I have not really answered the question, and again you ask, how long will this take? My general recommendation is that, barring some significant life change (e.g. moving away from the area) you plan to spend at least one year in weekly therapy if you expect to make some discernible difference in the underlying difficulties that brought you in. Recent research has suggested that the lasting gains from depth psychotherapy (not only the gains while in therapy, but additional gains after the end of therapy) really show up after about 150 sessions (and that’s three years of weekly therapy - or 1 ½ years of twice-weekly therapy). I have found this to be generally true in my career so far. Although I have seen some people make significant changes in less time, personality growth takes time. There is a certain common sense to this - in order to make deep and lasting change at anything in life, it requires ongoing, consistent engagement. This is true in sports, professional skills, education, spiritual growth, and all sorts of dimensions of human experience. So - plan on dedicating at least a year to this process (frequently more, sometimes less). Ultimately, I believe that good psychotherapy is a rewarding journey in its own right, and can last as long as you want it to and as long as it is a meaningful process for you. When well-known author and psychiatrist Oliver Sacks died a few years ago, I was not surprised to find out that he had been working with the same psychoanalyst for nearly 50 years! This is obviously an outlier, and I don’t expect to meet with many people, if any, for 50 years, but it is not that unusual for curious, self-reflective individuals that approach growth as an ongoing, never-finished process to find depth psychotherapy rewarding for 5 or 10 years or more.

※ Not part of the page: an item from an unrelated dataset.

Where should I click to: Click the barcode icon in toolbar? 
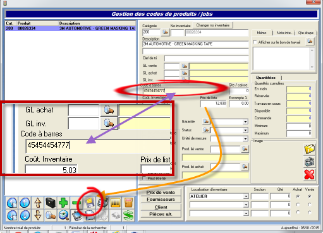click(116, 203)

One last thought about session frequency before ending part I. While I hold weekly sessions as the “standard of care” for ongoing depth therapy, I truly believe that meeting more frequently generally leads to more substantial insight and growth. Meeting two or three times per week can result in much more space for exploration of your inner world, and a much richer therapy experience. It is not unusual if you feel stuck in your life at weekly sessions, that meeting two or three times per week can open up new dimensions in our work together. While I am trained extensively in psychoanalytic therapies, I am not a formally trained psychoanalyst (yet). Therefore, I do not meet more than three times per week for psychotherapy. What about less time (such as every-other-week or monthly)? In my experience, I have found that less than weekly therapy is generally not conducive to the level of continuity or intensity required for deeper growth. While meeting less than weekly is sometimes unavoidable due to finances or life circumstances (e.g. traveling a lot for work), if we are just starting out our work together, I will generally expect that we set up weekly appointments. (If, down the road, you have made consistent growth and want to decrease our frequency, that is another discussion.)
In my next article, I plan to talk in more detail about the structure of the session and some of the details around fees and payment.
*Some caveats: Practically speaking, there are as many unique approaches to therapy as there are therapists. Even the proponents and researchers of major therapeutic approaches don’t agree on exactly how therapy should look. So everything within these writings is my opinion and reflective of my unique individual approach to therapy. While most of these ideas reflect broader perspectives or consensus from specific approaches, I certainly do not assume to embody “the” approach to therapy.